Ovarian venogram (frontal projection). The left gonadal vein diameter (arrow) is 14 mm. The patient's body mass index is 18 kg/m2. Would you perform an embolization?
Left common iliac vein (LCIV) compression stenosis can have at least four appearances: asymptomatic, with chronic venous disease symptoms, with PVI symptoms and pelvic varicose veins with reflux in them, or as a combination of chronic venous disease and PVI. The third type is the most difficult because it requires to find out whether PVI is caused by LCIV stenosis or primary reflux in ovarian veins. Therefore, it is of great importance to correctly interpret imaging data suggesting LCIV stenosis and to determine its hemodynamic significance, which depends, most likely, not on the grade of narrowing,3 but on its effect on the blood outflow through the pelvic veins and occurrence of reflux in them and collateral flow in ascending lumbar vein and the left ovarian vein.

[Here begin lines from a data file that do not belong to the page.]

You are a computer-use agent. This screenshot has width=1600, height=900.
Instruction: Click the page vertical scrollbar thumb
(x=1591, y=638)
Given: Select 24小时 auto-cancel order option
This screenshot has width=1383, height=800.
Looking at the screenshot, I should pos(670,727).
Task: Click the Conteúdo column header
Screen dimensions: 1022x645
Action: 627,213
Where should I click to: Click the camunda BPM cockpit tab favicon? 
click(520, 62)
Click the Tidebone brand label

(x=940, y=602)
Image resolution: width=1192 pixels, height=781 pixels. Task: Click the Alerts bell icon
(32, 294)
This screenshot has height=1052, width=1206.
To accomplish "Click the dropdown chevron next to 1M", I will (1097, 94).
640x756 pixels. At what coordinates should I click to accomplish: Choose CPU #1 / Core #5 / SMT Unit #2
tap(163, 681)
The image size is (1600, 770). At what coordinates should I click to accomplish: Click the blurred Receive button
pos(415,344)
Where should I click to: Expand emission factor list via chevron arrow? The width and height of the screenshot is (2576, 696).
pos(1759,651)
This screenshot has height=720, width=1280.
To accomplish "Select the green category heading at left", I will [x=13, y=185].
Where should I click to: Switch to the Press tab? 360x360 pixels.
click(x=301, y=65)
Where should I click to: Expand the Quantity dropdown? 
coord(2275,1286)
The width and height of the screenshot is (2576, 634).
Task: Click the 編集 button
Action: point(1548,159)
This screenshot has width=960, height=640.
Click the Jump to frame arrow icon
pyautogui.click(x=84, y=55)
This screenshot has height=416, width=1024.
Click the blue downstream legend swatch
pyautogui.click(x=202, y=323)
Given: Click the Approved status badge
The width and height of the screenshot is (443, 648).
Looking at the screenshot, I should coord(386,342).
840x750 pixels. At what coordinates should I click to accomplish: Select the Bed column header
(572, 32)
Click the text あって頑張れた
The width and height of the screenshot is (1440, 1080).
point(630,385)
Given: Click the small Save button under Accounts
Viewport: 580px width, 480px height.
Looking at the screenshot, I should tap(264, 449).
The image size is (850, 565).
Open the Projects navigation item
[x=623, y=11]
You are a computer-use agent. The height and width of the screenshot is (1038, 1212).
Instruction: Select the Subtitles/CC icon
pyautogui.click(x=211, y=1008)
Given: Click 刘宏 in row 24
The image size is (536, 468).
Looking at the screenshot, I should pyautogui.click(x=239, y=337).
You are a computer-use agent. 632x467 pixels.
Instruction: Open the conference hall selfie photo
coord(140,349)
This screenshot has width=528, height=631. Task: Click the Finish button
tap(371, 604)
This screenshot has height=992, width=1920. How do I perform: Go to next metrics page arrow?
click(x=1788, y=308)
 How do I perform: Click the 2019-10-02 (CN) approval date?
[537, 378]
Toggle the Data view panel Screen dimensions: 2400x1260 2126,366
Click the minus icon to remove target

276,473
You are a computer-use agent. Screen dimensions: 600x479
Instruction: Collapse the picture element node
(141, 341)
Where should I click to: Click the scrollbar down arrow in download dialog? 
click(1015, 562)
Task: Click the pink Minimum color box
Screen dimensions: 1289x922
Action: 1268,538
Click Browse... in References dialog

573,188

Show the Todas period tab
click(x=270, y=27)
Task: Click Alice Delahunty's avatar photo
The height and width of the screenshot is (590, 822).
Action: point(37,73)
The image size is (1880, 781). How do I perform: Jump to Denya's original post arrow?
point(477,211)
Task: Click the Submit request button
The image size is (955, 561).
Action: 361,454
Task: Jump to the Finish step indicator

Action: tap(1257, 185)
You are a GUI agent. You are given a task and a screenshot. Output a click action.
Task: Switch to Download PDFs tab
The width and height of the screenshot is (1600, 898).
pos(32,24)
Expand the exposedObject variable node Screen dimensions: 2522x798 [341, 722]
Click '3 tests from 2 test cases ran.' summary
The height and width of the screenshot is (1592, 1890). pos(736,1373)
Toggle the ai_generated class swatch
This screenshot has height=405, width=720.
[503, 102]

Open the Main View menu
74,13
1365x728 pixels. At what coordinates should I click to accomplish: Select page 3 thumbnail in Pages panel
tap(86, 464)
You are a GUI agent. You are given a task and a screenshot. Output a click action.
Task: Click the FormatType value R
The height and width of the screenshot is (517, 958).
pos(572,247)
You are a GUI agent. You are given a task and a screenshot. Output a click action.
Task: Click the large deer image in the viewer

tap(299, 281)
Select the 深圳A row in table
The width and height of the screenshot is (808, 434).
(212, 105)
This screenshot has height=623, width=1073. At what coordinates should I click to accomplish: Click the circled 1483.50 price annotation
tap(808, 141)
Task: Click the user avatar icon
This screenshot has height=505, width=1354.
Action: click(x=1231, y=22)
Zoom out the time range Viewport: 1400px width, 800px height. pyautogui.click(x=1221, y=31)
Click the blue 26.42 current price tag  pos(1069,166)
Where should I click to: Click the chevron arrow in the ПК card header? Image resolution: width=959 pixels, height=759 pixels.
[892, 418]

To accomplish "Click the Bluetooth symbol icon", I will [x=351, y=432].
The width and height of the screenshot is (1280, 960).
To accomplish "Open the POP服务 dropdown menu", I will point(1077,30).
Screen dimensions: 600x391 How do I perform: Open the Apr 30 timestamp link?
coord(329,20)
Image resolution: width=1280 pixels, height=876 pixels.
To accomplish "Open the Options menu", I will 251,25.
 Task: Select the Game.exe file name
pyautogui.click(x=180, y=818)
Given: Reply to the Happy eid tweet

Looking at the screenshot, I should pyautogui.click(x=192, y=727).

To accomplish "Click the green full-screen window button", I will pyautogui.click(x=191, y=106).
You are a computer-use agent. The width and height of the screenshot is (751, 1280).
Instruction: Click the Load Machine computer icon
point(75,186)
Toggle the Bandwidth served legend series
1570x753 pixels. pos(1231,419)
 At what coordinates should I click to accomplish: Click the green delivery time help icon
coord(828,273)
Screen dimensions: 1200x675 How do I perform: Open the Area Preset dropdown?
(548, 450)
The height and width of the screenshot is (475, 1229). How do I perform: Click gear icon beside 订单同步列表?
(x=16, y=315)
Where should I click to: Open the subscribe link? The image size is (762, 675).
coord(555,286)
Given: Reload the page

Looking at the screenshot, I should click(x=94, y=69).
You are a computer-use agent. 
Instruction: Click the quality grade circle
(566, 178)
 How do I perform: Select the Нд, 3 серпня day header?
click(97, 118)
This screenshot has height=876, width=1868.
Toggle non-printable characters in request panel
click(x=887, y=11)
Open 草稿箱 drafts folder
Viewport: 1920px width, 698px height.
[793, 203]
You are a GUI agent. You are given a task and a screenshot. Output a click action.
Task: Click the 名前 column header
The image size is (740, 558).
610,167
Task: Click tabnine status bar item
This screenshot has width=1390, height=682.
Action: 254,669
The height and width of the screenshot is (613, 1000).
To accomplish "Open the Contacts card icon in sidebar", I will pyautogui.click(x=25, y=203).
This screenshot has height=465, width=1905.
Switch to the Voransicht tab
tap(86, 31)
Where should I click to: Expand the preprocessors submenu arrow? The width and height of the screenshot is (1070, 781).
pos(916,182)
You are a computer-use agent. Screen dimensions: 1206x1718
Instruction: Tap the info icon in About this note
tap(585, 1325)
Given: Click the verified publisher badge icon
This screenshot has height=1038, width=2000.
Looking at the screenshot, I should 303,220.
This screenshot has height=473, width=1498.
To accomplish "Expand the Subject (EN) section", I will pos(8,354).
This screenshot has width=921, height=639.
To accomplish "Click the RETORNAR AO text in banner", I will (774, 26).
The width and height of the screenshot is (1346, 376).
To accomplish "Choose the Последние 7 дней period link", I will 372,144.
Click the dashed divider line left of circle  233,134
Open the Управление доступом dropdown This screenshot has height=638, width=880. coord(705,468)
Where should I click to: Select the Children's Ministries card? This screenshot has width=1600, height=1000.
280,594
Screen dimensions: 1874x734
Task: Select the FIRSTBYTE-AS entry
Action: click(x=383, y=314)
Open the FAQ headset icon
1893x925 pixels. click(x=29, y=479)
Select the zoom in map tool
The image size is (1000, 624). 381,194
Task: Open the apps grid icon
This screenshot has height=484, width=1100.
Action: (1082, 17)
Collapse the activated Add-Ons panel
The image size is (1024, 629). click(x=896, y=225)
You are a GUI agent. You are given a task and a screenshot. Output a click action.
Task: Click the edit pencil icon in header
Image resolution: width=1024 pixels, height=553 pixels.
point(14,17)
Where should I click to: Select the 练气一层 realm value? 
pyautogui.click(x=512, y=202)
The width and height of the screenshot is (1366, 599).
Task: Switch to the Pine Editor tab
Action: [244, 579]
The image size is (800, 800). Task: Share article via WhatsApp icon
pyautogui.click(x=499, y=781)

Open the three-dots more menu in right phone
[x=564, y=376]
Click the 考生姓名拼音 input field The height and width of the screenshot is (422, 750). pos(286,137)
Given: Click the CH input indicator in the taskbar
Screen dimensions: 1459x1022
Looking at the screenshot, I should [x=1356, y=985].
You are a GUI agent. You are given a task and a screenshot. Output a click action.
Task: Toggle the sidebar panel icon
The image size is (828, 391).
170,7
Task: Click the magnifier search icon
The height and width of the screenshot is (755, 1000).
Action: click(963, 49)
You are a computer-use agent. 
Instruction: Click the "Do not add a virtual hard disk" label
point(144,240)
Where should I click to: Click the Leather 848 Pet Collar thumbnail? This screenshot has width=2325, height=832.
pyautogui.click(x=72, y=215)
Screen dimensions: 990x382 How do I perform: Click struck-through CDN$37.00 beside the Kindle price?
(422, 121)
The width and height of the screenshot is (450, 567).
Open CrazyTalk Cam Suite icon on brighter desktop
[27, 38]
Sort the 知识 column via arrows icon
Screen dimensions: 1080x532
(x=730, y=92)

If ovarian vein embolization eliminates PeVD symptoms in a patient with a combination of significant LCIV stenosis on venography and ovarian vein reflux, it suggests a misinterpretation of its significance for pelvic venous hemodynamics. Santoshi et al4 showed that ovarian vein embolization was effective in only 9.5% of 94 patients; the rest required LCIV stenting.5,6 Simultaneous ovarian vein embolization is probably indicated for patients with severe (>5 seconds) reflux in the left ovarian vein. The grading system for pelvic venous reflux is already used in clinical practice.7 Establishing clear criteria for the hemodynamic (not anatomical) significance of LCIV stenosis represents a primary task. The issue of treating patients with combined lesions of the iliac and pelvic veins is far from being solved and warrants further international randomized trials. This is the only way out of the forest dark.